Small stakes poker games are notorious for their loose play and generally unpredictable behavior. In any micro stakes tournament or cash game, you’re sure to see example after example of bad bluffs, oversized bets and hilariously bad calls. This all comes with the territory.

It’s not uncommon at all to read discussion forums and talk to small stakes players and see claims that small stakes games are not beatable. The most common reason given is that the play is so bad that it doesn’t resemble “real” poker. With everyone making all these wonky plays, it becomes a big crapshoot as to whether your legit hands ever hold up.

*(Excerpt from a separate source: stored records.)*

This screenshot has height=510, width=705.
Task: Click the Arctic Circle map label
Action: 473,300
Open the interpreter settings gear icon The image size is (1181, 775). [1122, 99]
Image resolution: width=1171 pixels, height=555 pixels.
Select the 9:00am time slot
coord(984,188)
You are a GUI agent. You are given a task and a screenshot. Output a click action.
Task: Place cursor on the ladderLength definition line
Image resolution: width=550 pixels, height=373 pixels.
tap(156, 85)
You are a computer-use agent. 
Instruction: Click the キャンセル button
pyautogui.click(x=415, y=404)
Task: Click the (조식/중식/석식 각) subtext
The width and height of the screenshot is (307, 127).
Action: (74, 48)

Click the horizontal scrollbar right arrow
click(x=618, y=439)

Well, let me put your mind at ease. It is entirely possible to make a killing off these bad players. You just have to know how to exploit their poor play. You also need a good dose of patience to deal with the occasional suckout.

Exploiting Bad Play

Although the general quality of opposition in small stakes games has improved over the years, micro stakes games are still rife with bad play. The secret to making money in these games is to employ a basic, tight-aggressive strategy. You fold your weak hands and you bet your strong hands. This is ABC poker at its finest.

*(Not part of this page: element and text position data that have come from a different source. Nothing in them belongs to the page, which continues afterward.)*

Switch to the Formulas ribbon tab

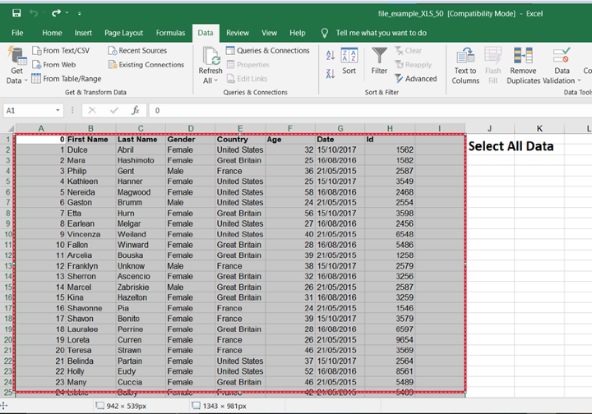click(171, 33)
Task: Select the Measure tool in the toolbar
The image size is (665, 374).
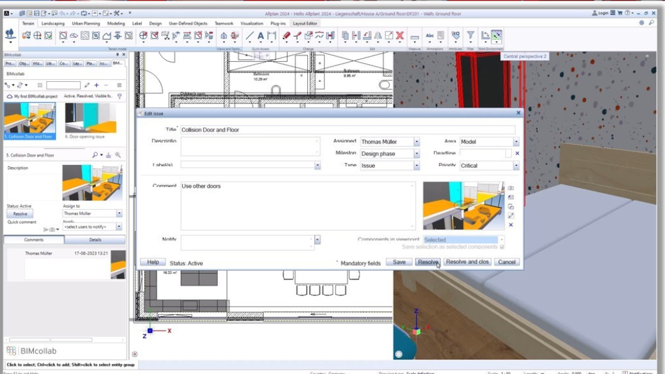Action: click(415, 36)
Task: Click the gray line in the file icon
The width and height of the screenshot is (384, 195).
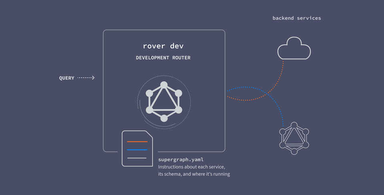Action: [x=137, y=158]
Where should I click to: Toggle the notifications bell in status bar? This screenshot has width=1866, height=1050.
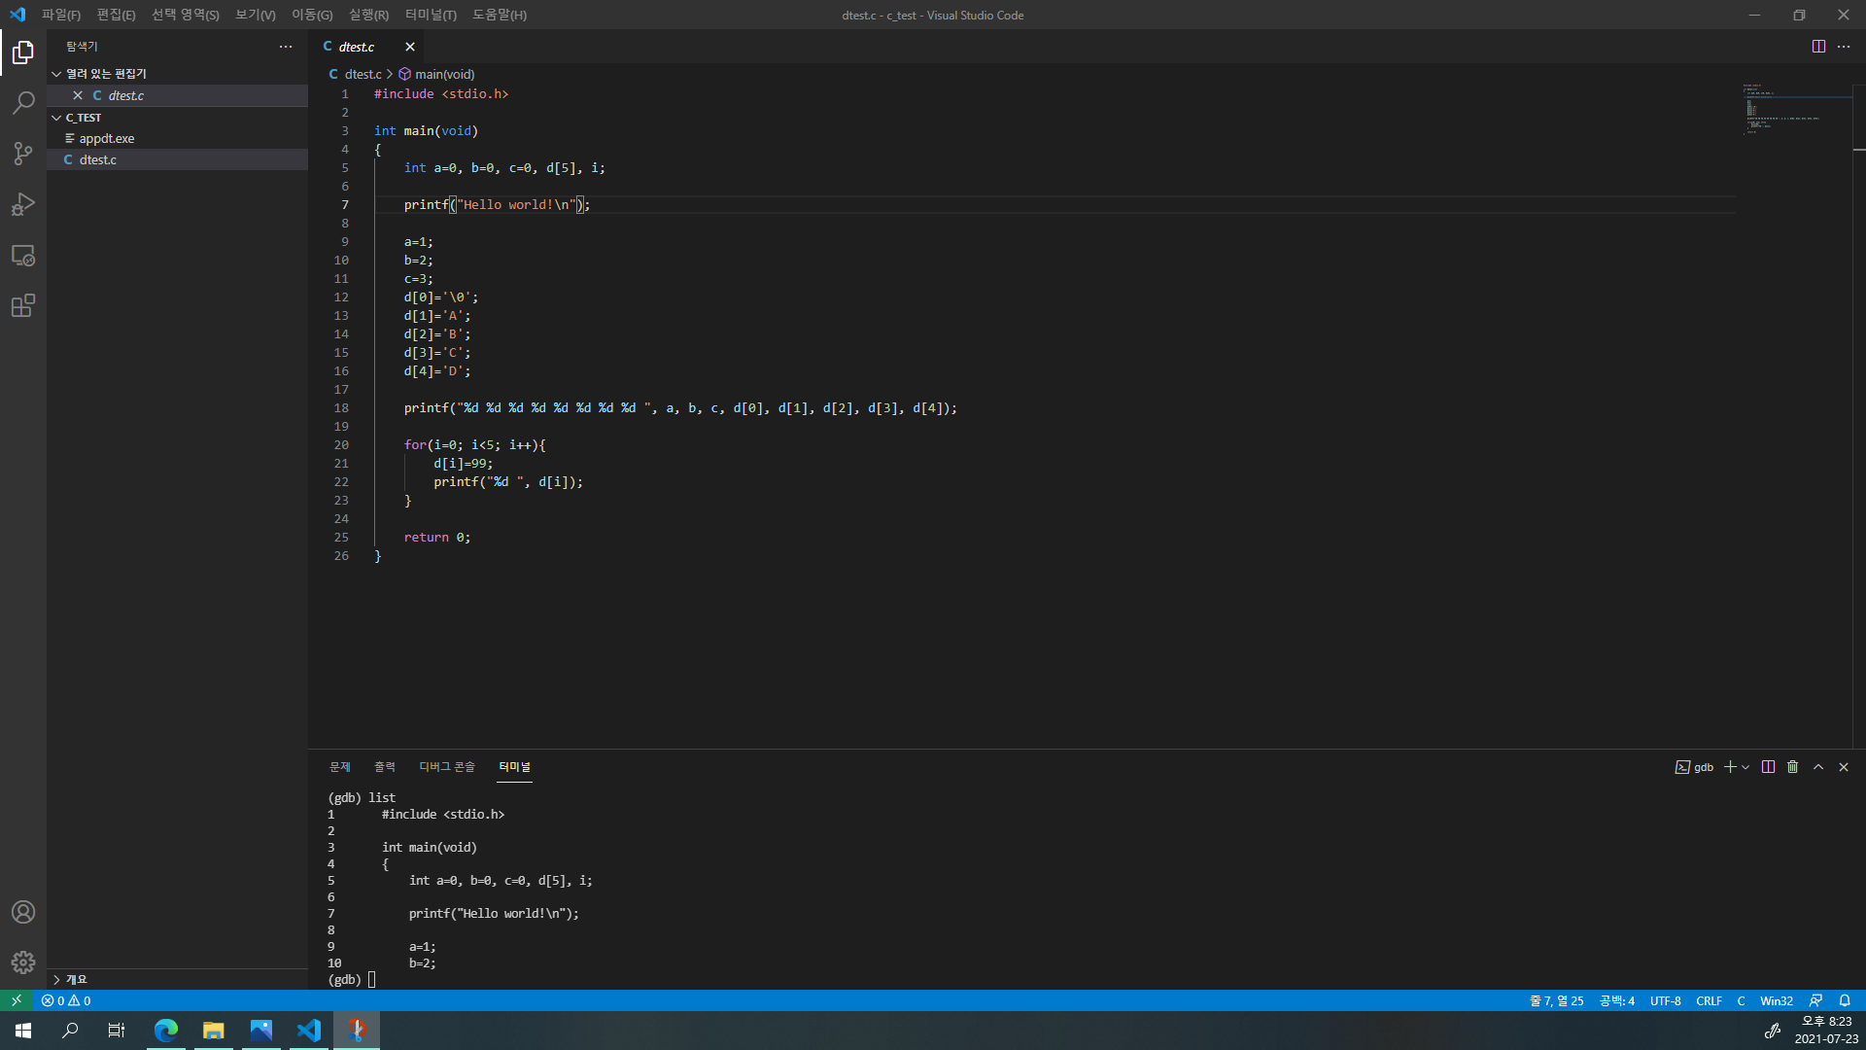[x=1845, y=1000]
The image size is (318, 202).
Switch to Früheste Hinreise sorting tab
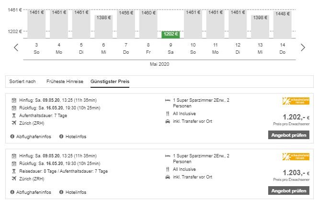[x=65, y=82]
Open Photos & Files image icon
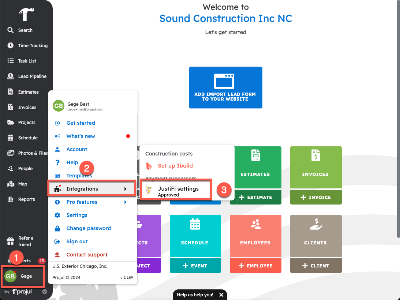 pyautogui.click(x=11, y=153)
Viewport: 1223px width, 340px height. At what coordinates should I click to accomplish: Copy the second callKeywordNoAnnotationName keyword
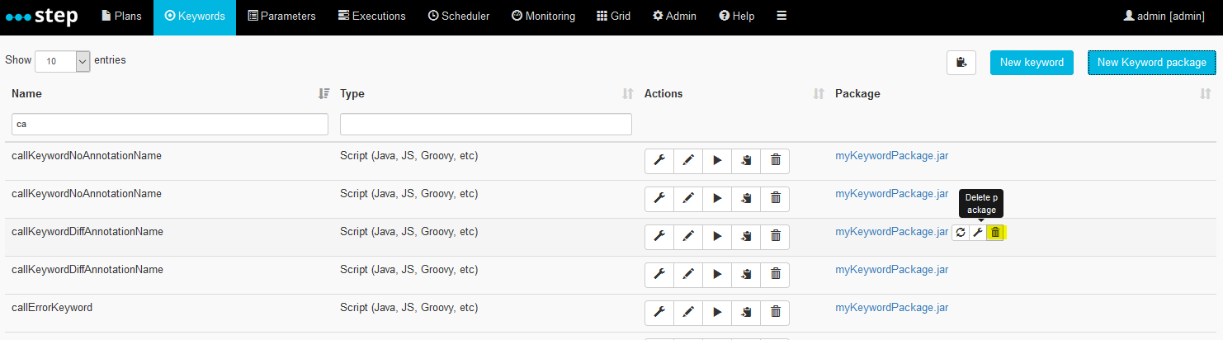tap(746, 199)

Every time a player calls one of your raises with an inferior hand, that player is making a mistake. He is violating the fundamental rule of poker, which is to play your cards as if you could see your opponent’s hand. Every time one of your opponents violates this rule, it is money in your pocket.

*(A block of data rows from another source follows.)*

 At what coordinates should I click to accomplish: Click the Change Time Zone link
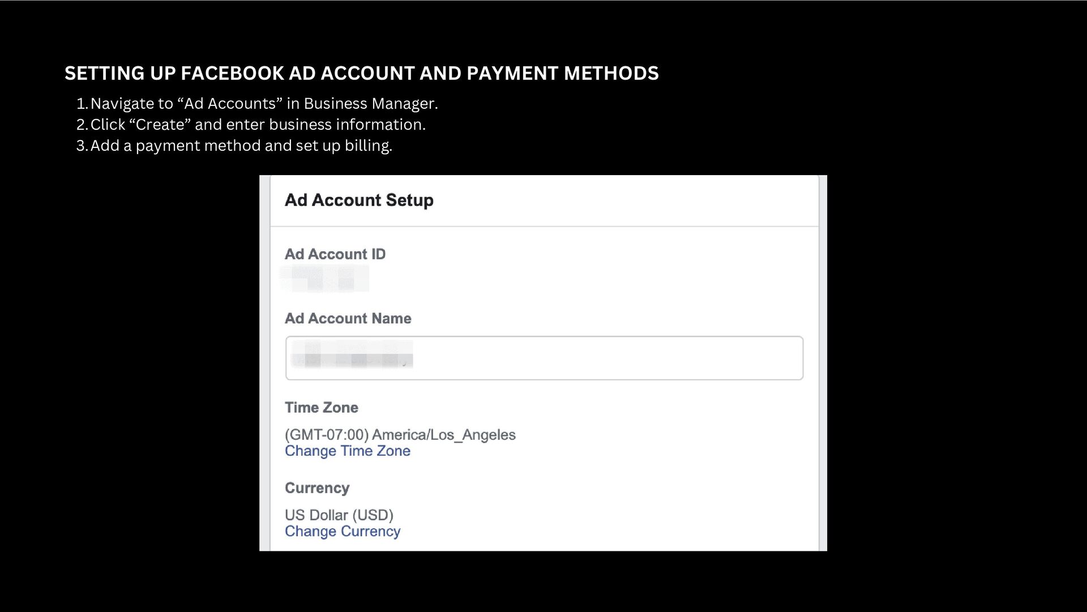347,451
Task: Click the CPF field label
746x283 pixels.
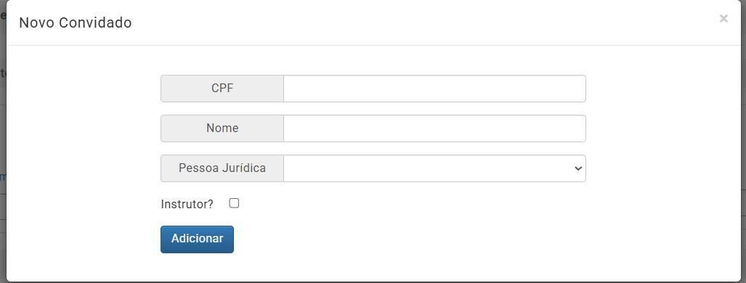Action: click(x=222, y=89)
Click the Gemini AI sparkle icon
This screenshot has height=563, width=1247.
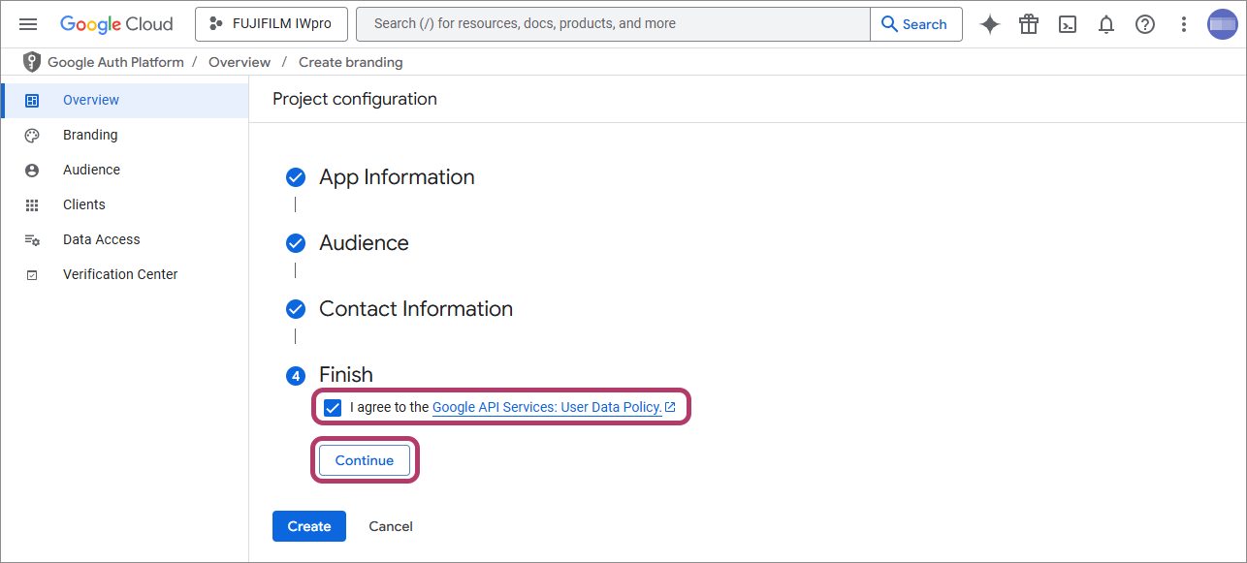[989, 24]
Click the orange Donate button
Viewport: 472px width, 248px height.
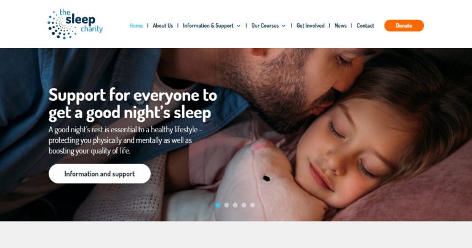tap(404, 26)
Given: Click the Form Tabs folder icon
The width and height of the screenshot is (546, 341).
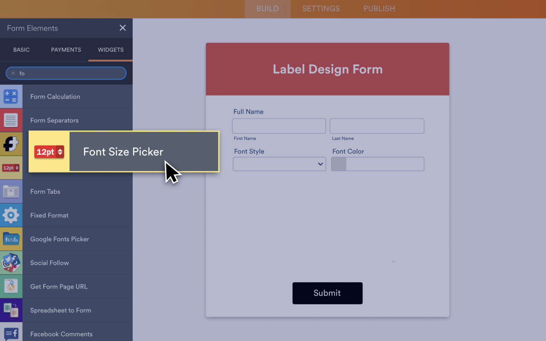Looking at the screenshot, I should (x=11, y=191).
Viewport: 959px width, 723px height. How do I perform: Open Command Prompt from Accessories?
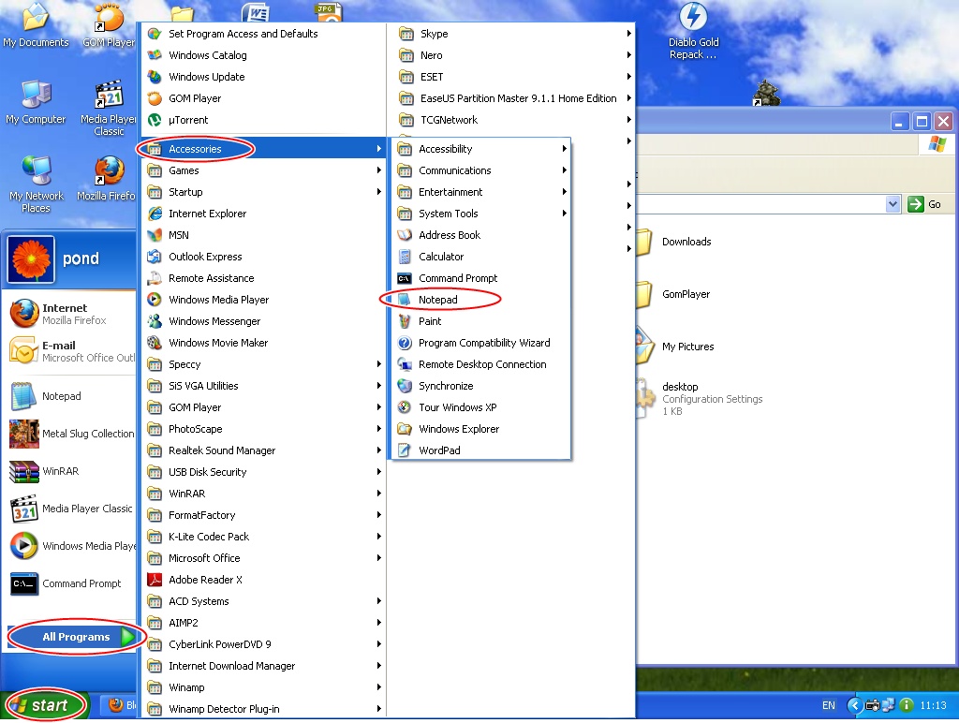click(x=456, y=277)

Of course, it won’t always seem like that. People make bad plays all the time and are rewarded via sheer luck. That will happen occasionally. But over the long term, all those little mistakes cost those players more money than they earn when they get lucky. You just have to be there to take that money.

For example, let’s say you make a raise in early position with AA and get 4 callers. That might seem like a disaster, but it’s not. Yes, the odds are against your lonely aces when there are four other people contending for the pot. That does not mean you shouldn’t raise, though. Your aces will still win more often than any other person’s hand.

Let’s just say that you and each opponent put $1 in before the flop. The pot now has $5 in it. If all of your hands had exactly equal chances of winning, you would win 20% of the time and break even. But since you have aces, you can expect to win more than your fair share of pots in this situation. Even if you lost 70% of the time, your 30% winning record would be enough to net you a profit over the long term.

Let’s stretch this example out across a trial of 100 occurrences. If you only win 30% of the time in that situation (ignoring the other streets), you would come out with a total of $150 in winnings ($5 in the pot times 30 wins). Your losses would come out to a total of $70 ($1 contributed to the pot times 70 losses). You are actually up even though you lost 70% of the time.

This is a very simplistic example, but it shows why you don’t have to win every time. As long as you can get other people to contribute money to the pot when they are behind, you will come out with a profit over the long term.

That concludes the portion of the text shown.